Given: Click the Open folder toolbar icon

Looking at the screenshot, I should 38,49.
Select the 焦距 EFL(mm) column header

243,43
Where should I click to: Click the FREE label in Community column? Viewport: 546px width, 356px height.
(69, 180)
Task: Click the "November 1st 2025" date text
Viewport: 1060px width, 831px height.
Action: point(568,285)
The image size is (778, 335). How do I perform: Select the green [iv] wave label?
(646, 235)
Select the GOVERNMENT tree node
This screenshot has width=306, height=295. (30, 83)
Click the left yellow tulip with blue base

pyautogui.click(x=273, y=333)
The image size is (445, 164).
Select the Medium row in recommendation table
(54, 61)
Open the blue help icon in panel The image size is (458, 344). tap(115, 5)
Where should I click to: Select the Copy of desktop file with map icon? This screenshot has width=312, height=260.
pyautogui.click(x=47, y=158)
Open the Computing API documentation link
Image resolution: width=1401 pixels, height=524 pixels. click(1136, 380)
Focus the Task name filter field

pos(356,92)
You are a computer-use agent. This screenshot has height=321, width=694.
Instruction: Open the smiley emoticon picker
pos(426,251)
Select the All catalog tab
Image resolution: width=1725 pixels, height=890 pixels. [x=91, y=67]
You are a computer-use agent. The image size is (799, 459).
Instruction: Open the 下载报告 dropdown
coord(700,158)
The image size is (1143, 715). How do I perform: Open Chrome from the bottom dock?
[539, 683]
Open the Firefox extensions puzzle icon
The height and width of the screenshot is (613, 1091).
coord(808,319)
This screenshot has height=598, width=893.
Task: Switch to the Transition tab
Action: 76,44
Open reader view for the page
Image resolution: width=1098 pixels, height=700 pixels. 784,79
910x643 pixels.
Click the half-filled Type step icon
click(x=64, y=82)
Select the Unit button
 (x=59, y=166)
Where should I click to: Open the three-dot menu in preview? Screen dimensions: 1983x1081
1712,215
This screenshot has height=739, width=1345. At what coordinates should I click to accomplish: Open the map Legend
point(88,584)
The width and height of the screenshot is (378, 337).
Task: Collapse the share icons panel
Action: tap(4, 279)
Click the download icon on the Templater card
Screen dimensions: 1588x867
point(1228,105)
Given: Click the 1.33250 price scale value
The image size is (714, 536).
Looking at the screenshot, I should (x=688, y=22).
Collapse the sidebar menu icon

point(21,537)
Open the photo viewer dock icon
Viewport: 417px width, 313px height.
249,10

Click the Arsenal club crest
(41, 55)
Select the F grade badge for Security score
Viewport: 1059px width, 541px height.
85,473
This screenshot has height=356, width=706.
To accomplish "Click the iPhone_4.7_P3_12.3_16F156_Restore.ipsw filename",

------------------------------------------------------------------------

Stated problem: Write out the lines from the very first one through the one containing "pyautogui.click(x=273, y=333)", keeping both ends and changing nothing.

Written answer:
Given: Click the Open folder toolbar icon

Looking at the screenshot, I should 38,49.
Select the 焦距 EFL(mm) column header

243,43
Where should I click to: Click the FREE label in Community column? Viewport: 546px width, 356px height.
(69, 180)
Task: Click the "November 1st 2025" date text
Viewport: 1060px width, 831px height.
Action: point(568,285)
The image size is (778, 335). How do I perform: Select the green [iv] wave label?
(646, 235)
Select the GOVERNMENT tree node
This screenshot has width=306, height=295. (30, 83)
Click the left yellow tulip with blue base

pyautogui.click(x=273, y=333)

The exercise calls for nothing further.